***** PROVIDED DATA

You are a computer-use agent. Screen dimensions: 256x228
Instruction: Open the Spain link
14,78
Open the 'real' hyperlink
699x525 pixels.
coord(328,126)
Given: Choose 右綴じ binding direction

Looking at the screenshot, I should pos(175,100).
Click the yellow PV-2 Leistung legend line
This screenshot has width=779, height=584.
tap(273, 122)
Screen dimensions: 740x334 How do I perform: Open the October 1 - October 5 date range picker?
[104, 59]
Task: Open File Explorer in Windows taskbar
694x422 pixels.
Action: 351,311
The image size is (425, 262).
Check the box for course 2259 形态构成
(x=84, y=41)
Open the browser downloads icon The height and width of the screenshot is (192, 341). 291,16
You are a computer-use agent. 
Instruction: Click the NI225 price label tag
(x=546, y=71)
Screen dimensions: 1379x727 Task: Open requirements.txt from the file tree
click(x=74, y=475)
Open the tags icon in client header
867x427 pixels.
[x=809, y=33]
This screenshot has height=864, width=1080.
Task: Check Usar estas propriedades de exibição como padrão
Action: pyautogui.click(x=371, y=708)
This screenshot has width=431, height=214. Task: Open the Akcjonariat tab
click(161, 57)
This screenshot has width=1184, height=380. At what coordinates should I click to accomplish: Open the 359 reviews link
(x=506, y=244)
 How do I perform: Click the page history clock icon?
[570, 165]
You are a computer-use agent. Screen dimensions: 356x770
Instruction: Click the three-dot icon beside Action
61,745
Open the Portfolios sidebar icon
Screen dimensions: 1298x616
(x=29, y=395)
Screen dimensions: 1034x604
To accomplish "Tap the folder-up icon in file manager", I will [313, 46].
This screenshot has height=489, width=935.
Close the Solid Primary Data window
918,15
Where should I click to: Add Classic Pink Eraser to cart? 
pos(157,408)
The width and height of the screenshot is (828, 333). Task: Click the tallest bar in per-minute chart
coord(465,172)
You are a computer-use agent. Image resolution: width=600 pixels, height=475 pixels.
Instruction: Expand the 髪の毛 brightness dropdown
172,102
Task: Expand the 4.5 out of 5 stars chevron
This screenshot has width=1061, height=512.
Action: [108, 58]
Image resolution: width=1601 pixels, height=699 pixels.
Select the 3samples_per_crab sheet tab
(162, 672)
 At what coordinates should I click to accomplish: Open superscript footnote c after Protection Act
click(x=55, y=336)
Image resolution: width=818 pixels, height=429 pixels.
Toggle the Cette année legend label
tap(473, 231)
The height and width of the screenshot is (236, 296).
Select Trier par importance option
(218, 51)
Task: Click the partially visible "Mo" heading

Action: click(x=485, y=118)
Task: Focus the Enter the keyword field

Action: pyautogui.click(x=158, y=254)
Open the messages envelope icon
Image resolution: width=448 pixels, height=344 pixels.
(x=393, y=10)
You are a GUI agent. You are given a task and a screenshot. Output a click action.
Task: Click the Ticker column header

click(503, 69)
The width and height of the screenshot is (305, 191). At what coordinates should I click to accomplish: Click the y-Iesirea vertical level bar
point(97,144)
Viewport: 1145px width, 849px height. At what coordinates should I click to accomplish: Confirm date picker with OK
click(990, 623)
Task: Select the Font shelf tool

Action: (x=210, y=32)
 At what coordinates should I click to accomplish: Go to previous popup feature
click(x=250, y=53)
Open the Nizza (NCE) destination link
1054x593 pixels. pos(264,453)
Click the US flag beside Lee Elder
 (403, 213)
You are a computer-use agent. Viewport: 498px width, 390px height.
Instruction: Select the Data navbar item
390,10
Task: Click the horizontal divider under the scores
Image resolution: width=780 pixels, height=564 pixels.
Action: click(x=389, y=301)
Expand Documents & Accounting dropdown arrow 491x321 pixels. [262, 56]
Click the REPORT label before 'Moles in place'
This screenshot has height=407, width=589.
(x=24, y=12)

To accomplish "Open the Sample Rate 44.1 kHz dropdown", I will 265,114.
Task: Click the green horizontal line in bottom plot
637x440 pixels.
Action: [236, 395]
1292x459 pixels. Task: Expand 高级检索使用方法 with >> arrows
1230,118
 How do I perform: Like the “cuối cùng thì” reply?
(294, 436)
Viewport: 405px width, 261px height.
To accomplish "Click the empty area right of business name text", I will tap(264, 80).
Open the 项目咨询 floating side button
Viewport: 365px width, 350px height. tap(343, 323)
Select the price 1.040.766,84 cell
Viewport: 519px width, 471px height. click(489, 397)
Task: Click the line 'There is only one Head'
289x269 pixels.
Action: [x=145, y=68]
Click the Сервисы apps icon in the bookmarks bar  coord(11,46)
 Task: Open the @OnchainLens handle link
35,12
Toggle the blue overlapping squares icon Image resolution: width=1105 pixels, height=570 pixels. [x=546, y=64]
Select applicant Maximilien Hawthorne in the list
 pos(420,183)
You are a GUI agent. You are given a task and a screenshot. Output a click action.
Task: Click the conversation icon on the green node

**********

WHAT IS NEEDED> Output exactly the lines from the one containing "Task: Click the line 'There is only one Head'" through the last line of the entries, both ends included.

TASK ANSWER>
Task: Click the line 'There is only one Head'
289x269 pixels.
Action: [x=145, y=68]
Click the Сервисы apps icon in the bookmarks bar  coord(11,46)
 Task: Open the @OnchainLens handle link
35,12
Toggle the blue overlapping squares icon Image resolution: width=1105 pixels, height=570 pixels. [x=546, y=64]
Select applicant Maximilien Hawthorne in the list
 pos(420,183)
You are a GUI agent. You are given a task and a screenshot. Output a click action.
Task: Click the conversation icon on the green node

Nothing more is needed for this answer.